Short exercise. Copy the records word for word from the beginning through the line that contains "[button] is located at coordinates (210, 45).", with that line included. Leave the pictures out.

Records.
Start

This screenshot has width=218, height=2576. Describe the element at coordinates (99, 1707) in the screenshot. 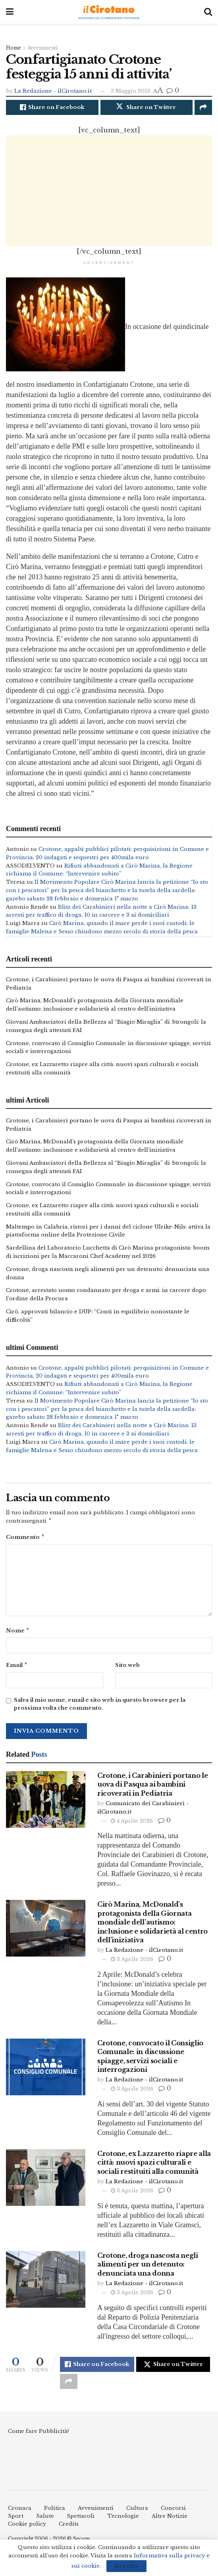

I see `Salva il mio nome, email e sito web in questo browser per la prossima volta che commento.` at that location.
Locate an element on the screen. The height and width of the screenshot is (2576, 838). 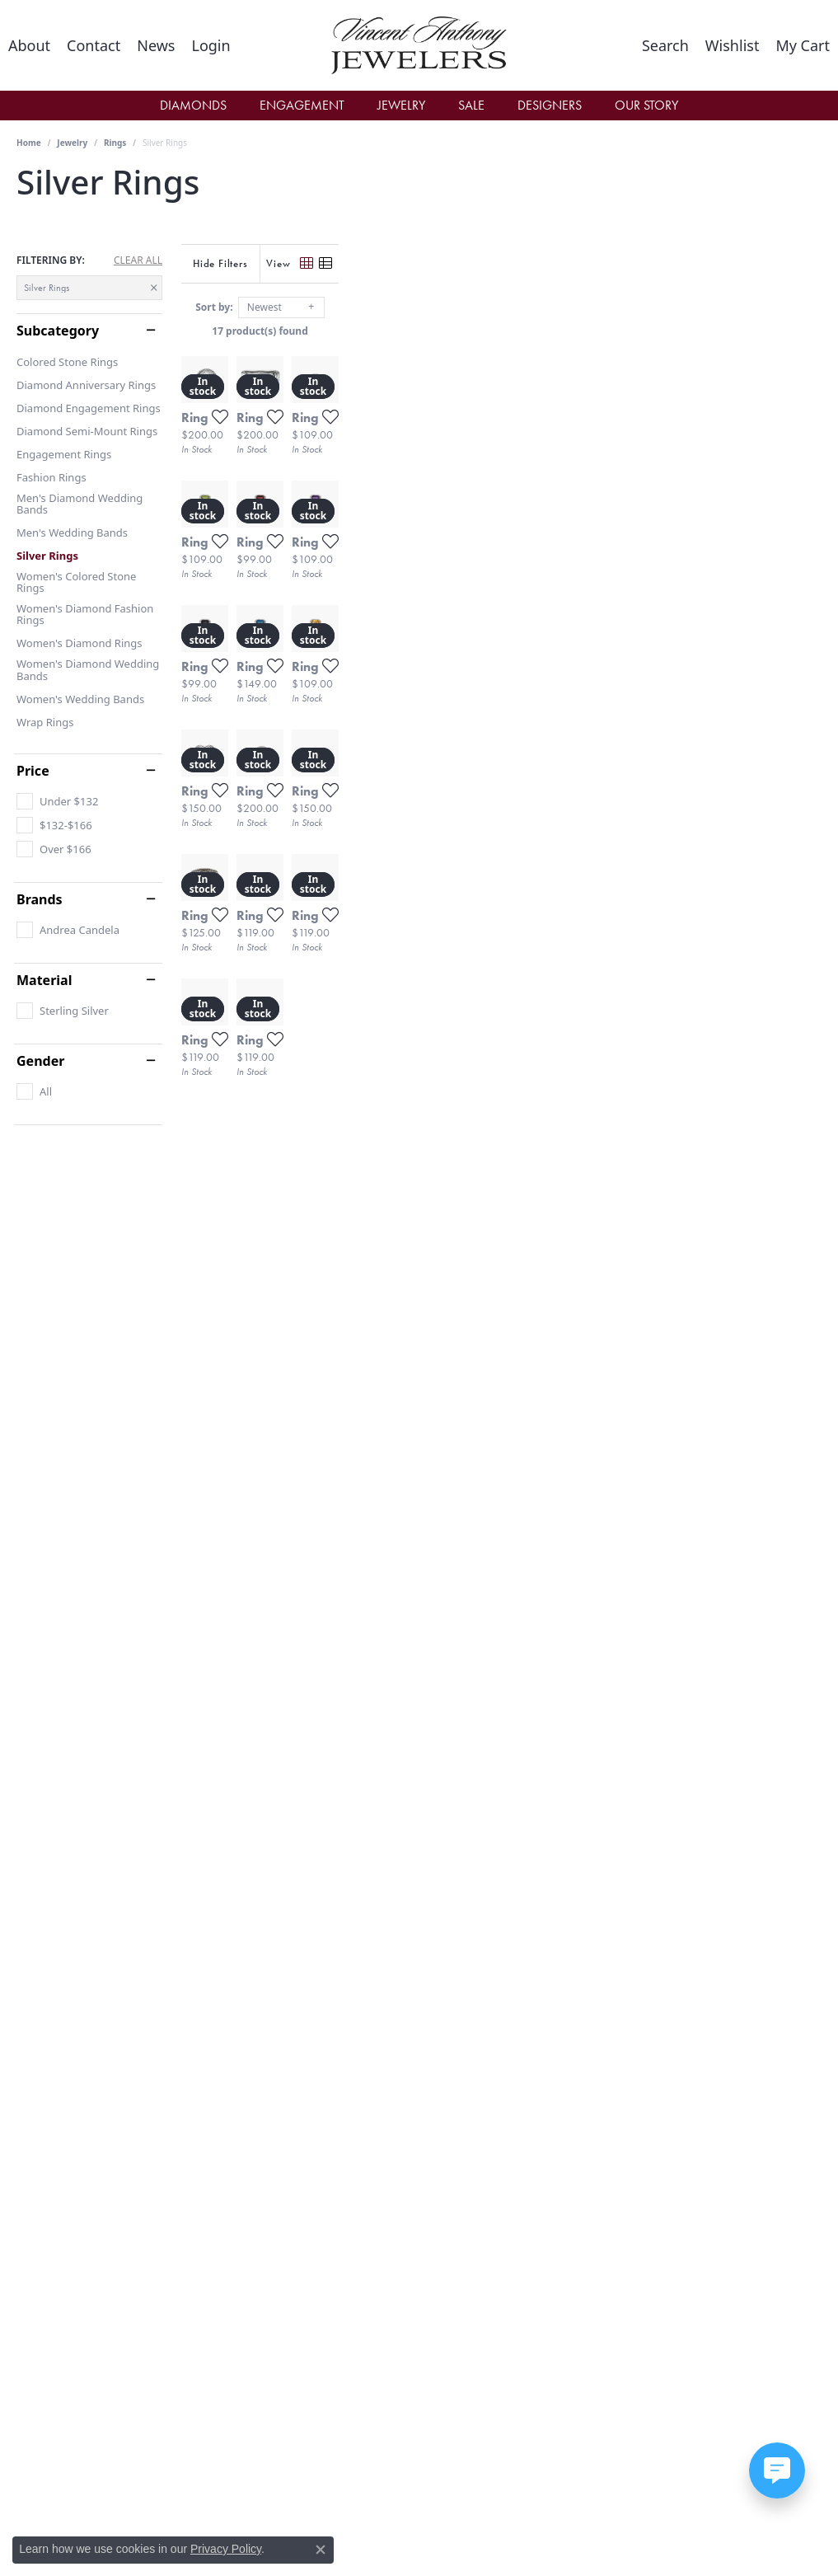
[button] is located at coordinates (210, 45).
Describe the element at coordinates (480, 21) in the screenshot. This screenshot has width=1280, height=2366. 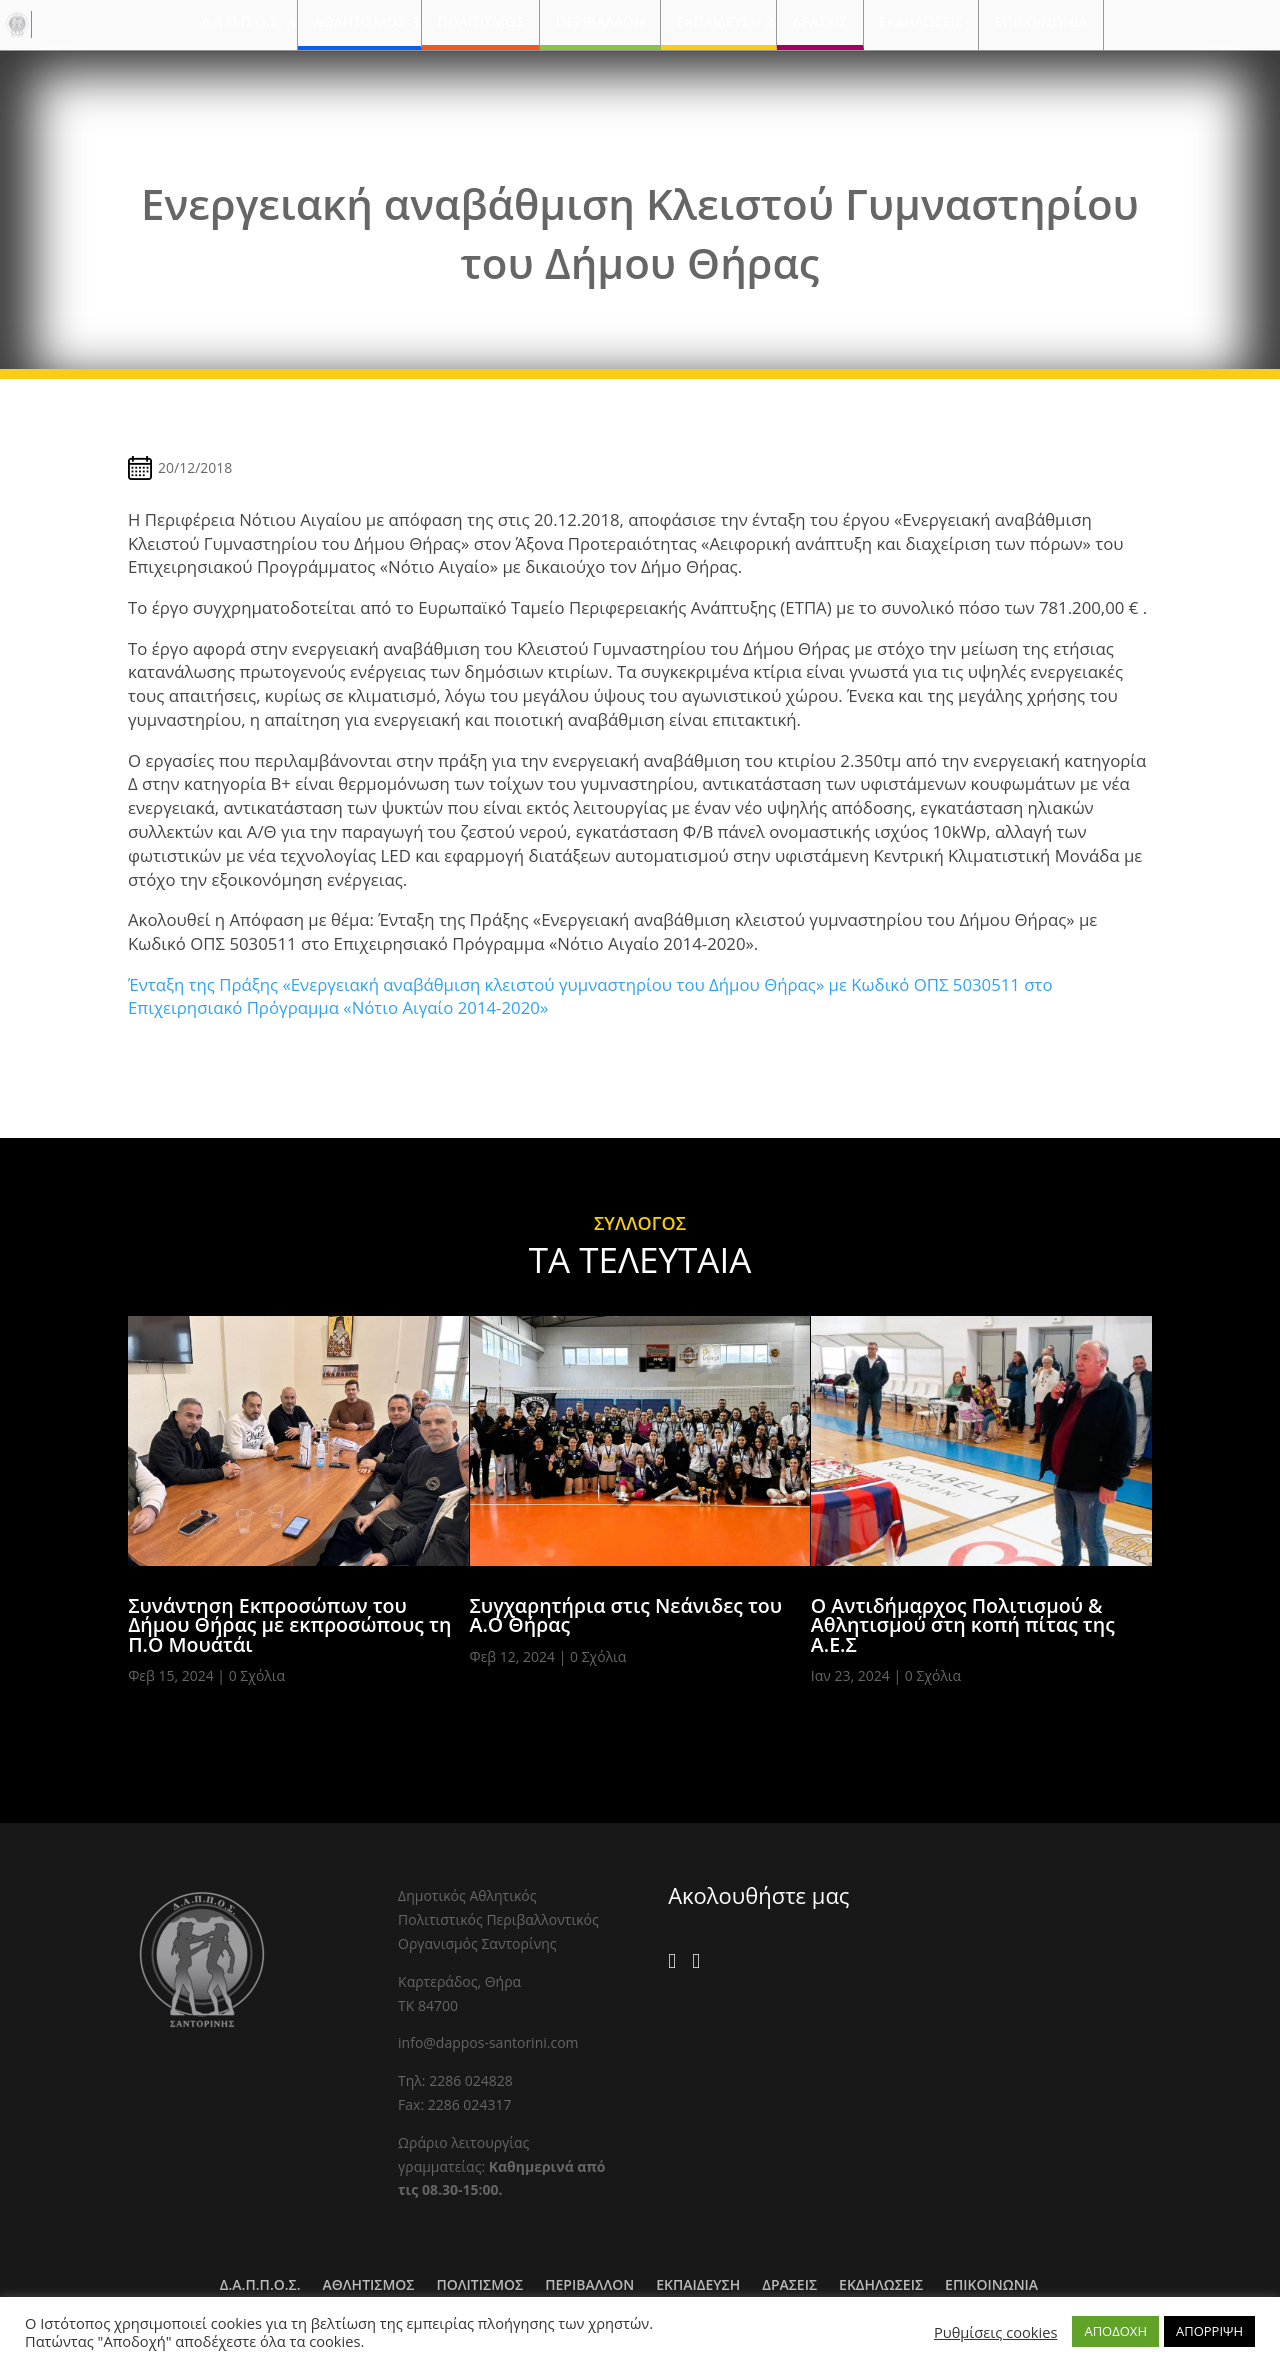
I see `ΠΟΛΙΤΙΣΜΟΣ` at that location.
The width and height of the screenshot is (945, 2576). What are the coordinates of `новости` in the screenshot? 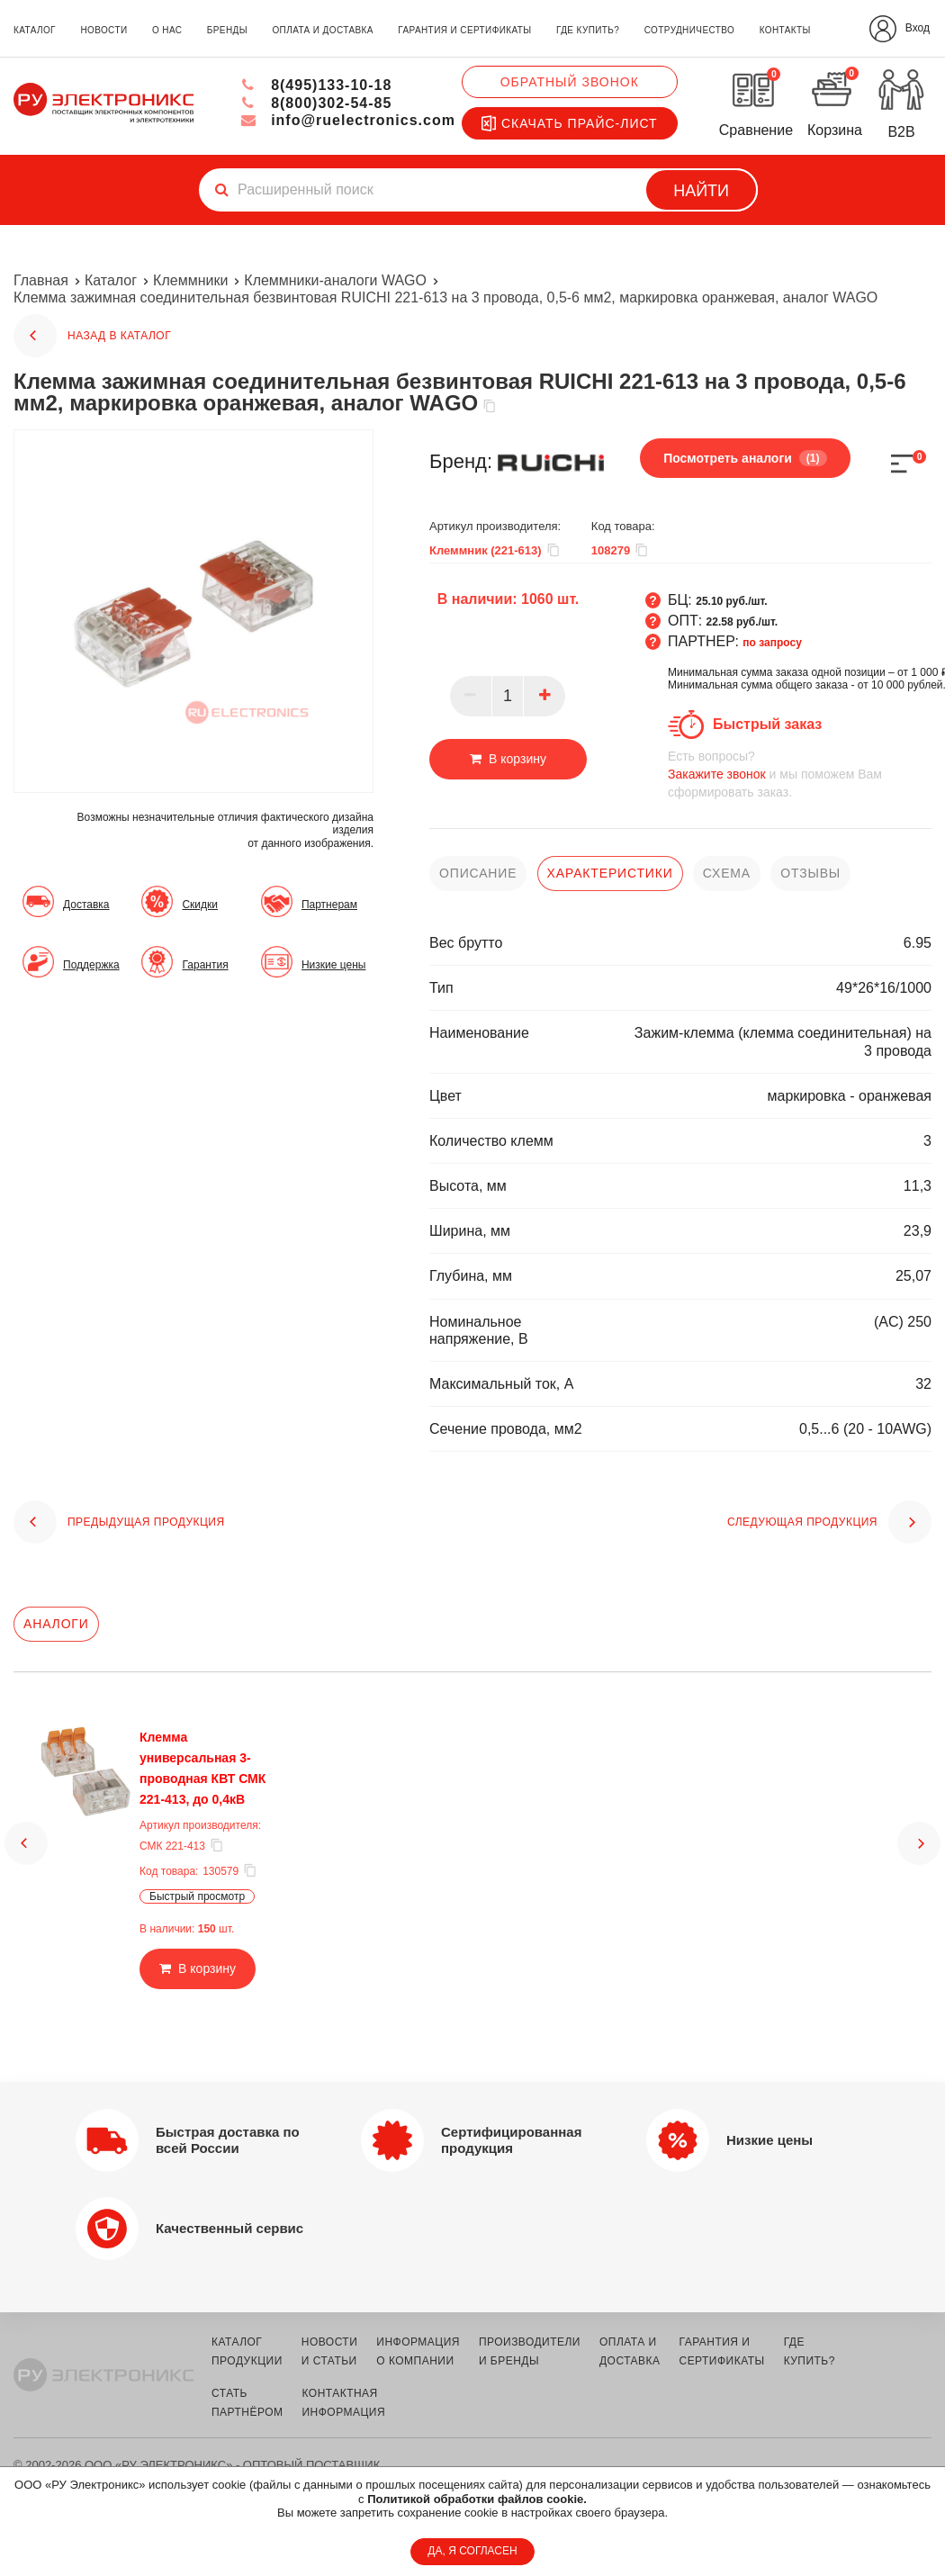 It's located at (103, 30).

End

Output.
This screenshot has width=218, height=2576. Describe the element at coordinates (99, 1707) in the screenshot. 

I see `Salva il mio nome, email e sito web in questo browser per la prossima volta che commento.` at that location.
Locate an element on the screen. The height and width of the screenshot is (2576, 838). 
[button] is located at coordinates (210, 45).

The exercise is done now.